To address this problem, the innovation centre of a Mumbai-based non-governmental organisation, Society for Service to Voluntary Agencies (SOSVA), has proposed a strikingly simple solution: the creation of an internet library housing all economic, social and political studies and reports prepared with government, bilateral or multilateral aid.
Such access to previous research would prevent duplication of research work in the same area and check plagiarism. The quality of research would be improved by public scrutiny. Discussion on the themes covered could also be advanced considerably. Finally, the disseminated work could feed into policy-making or public debate. SOSVA proposes that electronic copies of any study, report or document prepared using government or international funds be submitted to the web library. This proposal is along the lines of the practice followed in the US whereby a copy of any book published in the country must be deposited with the Library of Congress to receive a Library of Congress Control Number.
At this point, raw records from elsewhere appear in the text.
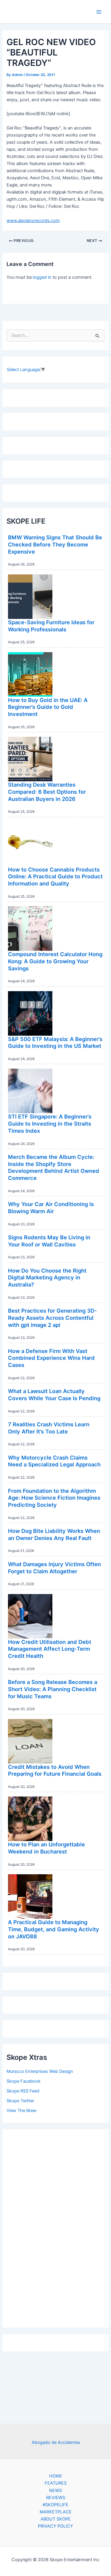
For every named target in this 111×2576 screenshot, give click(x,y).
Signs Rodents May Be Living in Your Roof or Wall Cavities (49, 1241)
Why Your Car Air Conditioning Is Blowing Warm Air (51, 1207)
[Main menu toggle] (99, 12)
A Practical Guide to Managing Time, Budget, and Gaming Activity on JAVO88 (53, 1929)
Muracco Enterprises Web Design (40, 2071)
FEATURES (56, 2483)
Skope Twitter (20, 2100)
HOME (55, 2476)
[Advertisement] (55, 2227)
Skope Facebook (24, 2081)
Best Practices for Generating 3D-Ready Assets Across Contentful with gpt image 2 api (52, 1317)
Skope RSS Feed (23, 2091)
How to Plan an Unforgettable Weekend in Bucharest (46, 1848)
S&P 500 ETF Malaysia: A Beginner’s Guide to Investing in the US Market (55, 1042)
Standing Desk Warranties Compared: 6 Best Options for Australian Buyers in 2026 (47, 791)
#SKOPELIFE (55, 2504)
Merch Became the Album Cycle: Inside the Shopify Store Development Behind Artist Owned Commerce (53, 1167)
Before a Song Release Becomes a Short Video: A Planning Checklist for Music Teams (52, 1689)
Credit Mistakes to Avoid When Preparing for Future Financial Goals (55, 1770)
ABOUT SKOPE (56, 2519)
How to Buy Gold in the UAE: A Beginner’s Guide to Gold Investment (48, 707)
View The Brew (21, 2110)
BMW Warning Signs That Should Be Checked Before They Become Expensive (55, 544)
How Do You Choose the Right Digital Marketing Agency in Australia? (47, 1277)
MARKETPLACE (56, 2512)
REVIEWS (55, 2497)
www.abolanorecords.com (33, 220)
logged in (42, 277)
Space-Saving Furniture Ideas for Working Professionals (51, 626)
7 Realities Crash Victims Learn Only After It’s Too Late (48, 1428)
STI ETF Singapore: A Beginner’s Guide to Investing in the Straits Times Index (49, 1123)
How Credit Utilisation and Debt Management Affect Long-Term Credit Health (49, 1649)
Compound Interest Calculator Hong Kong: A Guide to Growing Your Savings (55, 961)
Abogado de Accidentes (56, 2442)
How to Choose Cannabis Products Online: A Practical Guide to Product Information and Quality (55, 876)
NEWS (55, 2490)
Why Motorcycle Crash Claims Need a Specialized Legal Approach (54, 1461)
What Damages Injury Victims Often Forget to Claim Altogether (54, 1567)
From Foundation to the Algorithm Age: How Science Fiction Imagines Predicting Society (54, 1497)
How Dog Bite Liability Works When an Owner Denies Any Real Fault (54, 1534)
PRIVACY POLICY (55, 2526)
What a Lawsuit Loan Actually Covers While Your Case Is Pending (54, 1394)
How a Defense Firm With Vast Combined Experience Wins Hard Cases (51, 1358)
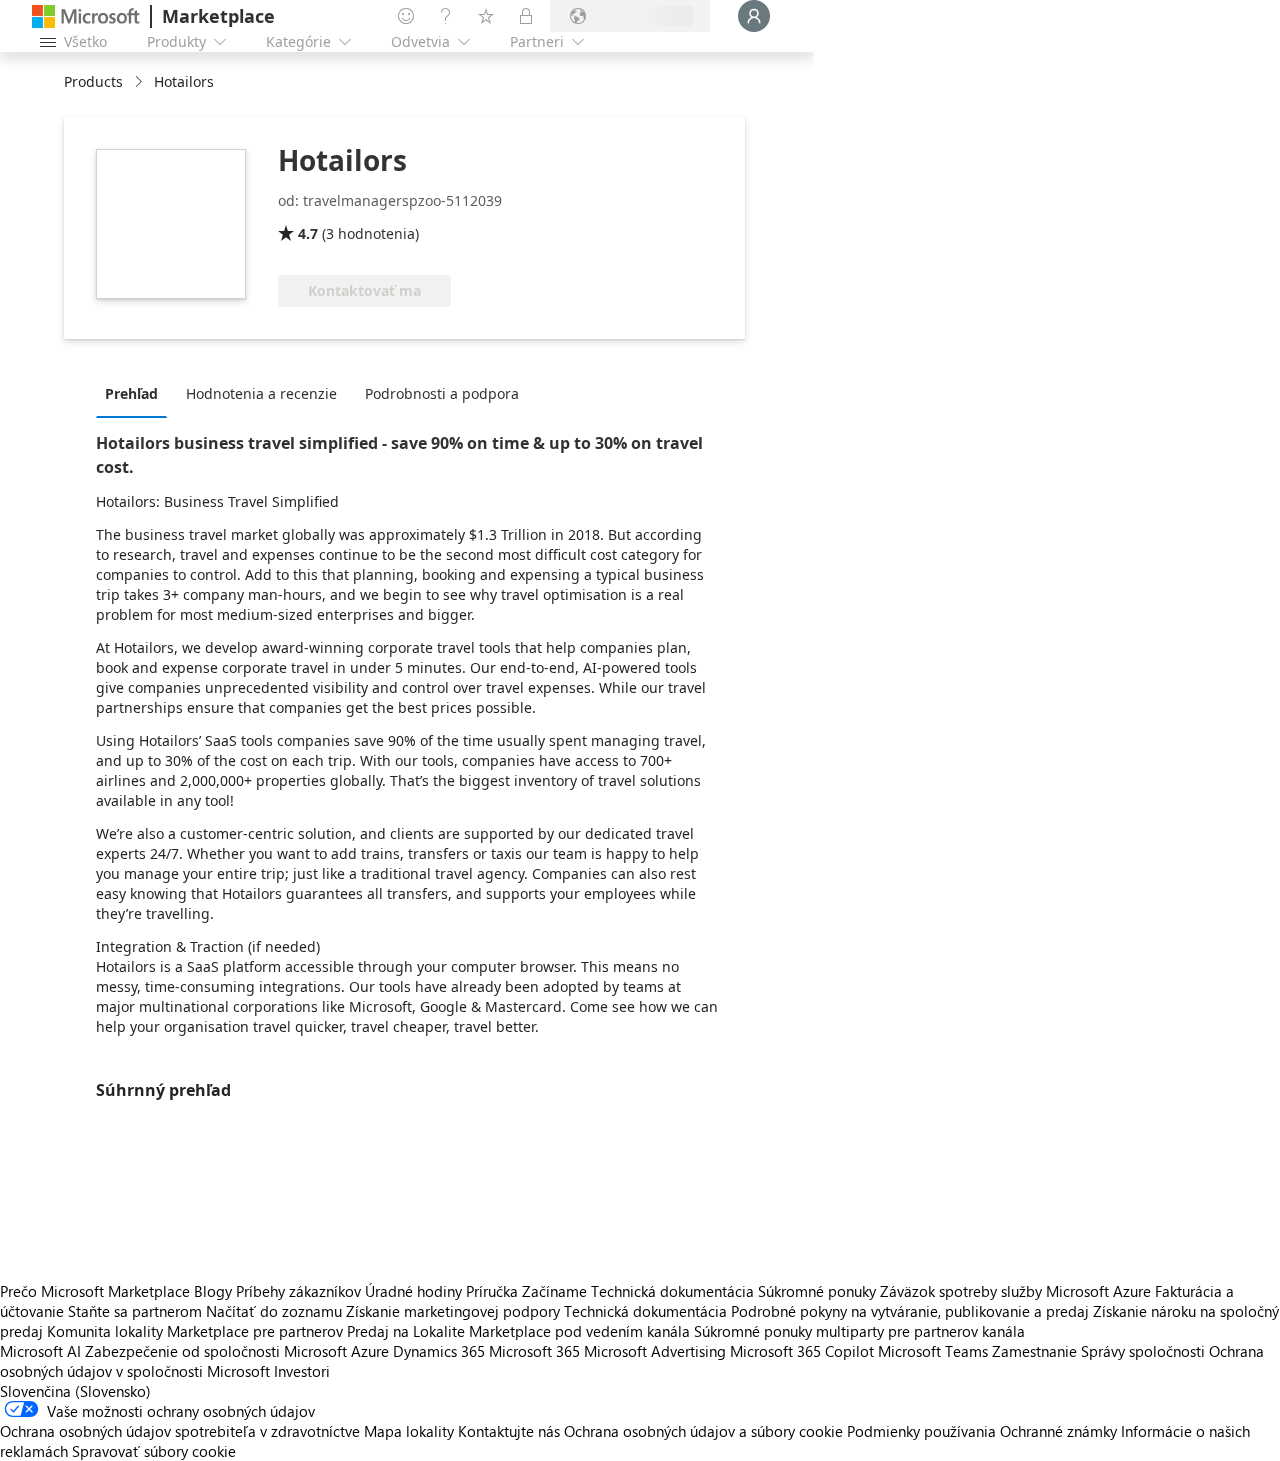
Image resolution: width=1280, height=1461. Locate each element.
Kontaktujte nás (509, 1431)
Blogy (213, 1291)
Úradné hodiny (413, 1291)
Unless this is done, no public grant, foreign or Indian, would be deemed utilised; indeed, the comptroller and auditor general or other appropriate agency would report that the funds are deemed unutilised. Steps need to be taken to make this legally binding and administratively effective. These studies would then be posted on the web library, which would have a standard classification system and easy search tools. The advantages of such a library are the advantages of the internet: At no cost, a huge wealth of information would be available to the public. Moreover, users would not need to know of the existence of particular reports or other materials in advance; they could discover them while browsing through the library, as it were.
Not only would duplication of labour be avoided, and the quality of research improved by subjecting it to public scrutiny, but the quality of debate on questions of public interest could be enhanced. That, in turn, ought to spur genuine development.
The same library could also host many documents that are available today but only as hard copies, that is, in printed form, and therefore in effect accessible only to a few. The idea could be developed further and the web library need not be restricted to work undertaken by government and donor agencies. For example, the web library could include doctoral theses, documents of international non-governmental organisations, and so on. Linkages can be provided to other electronic libraries as well, to constitute a core bibliography to be available on the websites.
This idea could be extended further. The web library need not be restricted to work undertaken by government and donor agencies. For example, the documents of international non-governmental organisations or agencies could be put up on this site. Links could be provided to other electronic libraries to constitute a core bibliography available on the internet.
Certain technical and legal issues involved in setting up such a site may need examination. Some reports (or portions of them) may need to be withheld on grounds of "national security"; others because they reveal confidential or copyright materials. However, these questions appear fairly easy to resolve.
The costs involved for setting up the web library, either as a fully owned portal facility co-hosted in a data centre or as portal hosted in a private hosting service provider, are negligible (a few lakhs of rupees) compared to the public funds spent on such research. The potential social benefits of such a web library are huge.
In a sense, it could be argued that providing such access is a legitimate extension of the current efforts under the Freedom of Information Act. Although the thrust of the act is towards transparency in decision-making by government, the fundamental principle of the act, that government must throw its books open, applies as much as to information dissemination and development benefits as to decision-making.